Johnson told the New York Times in 2005 that Double Check shows a “businessman Everyman,” and that “when he survived, it was as if he was one of them—surviving as well.”

Born in 1930 in New Brunswick, New Jersey, Johnson was part of the family that founded Johnson & Johnson, the company that produces medical devices, pharmaceuticals, and other health-care and wellness goods. He studied poultry husbandry at the University of Maine before enlisting in the Navy in 1951.

Johnson’s second wife, Cecelia Joyce Horton, whom he married in the mid-1960s, is credited with sparking his interest in art. In 1974, Johnson established a since-closed sculpture school and fabrication center called Johnson Atelier in Hamilton, New Jersey.

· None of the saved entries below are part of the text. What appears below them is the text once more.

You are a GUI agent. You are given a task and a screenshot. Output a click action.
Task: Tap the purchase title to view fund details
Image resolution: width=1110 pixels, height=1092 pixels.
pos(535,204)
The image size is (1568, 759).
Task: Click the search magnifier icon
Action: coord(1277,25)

Ten years later, he opened the 42-acre sculpture park, museum, and arboretum Grounds for Sculpture in Hamilton, which holds a number of his works—including Were You Invited? (2001), La Promenade (1999), and Crossing Paths (2011)—in its collection.

Throughout his career, Johnson placed his sculptures in some of the busiest sites across the globe, among them Times Square in New York, the Via Condotti in Rome, and Hong Kong Harbor. His work has shown at the Knoxville Museum of Art in Tennessee, the RW Norton Art Museum in Louisiana, and other institutions.

Johnson’s work was sometimes dismissed by critics as kitsch. In a review published in the Washington Post in 2003, Blake Gopnik characterized works in “Beyond the Frame” at the Corcoran Gallery of Art as “prankster art,” in condemnation of an exhibition he called a “stunning mistake” on the part of the institution’s board. Christopher Knight called Forever Marilyn a “grotesque colossus fabricated with typical ham-handedness by sculptor J. Seward Johnson” in the Los Angeles Times in 2014.

In a 2002 New York Times profile of the sculptor, J.D. Reed found Johnson’s work worthy of praise, writing that he “brings sculpture down to ground level, where it celebrates the simplest human acts and attitudes.”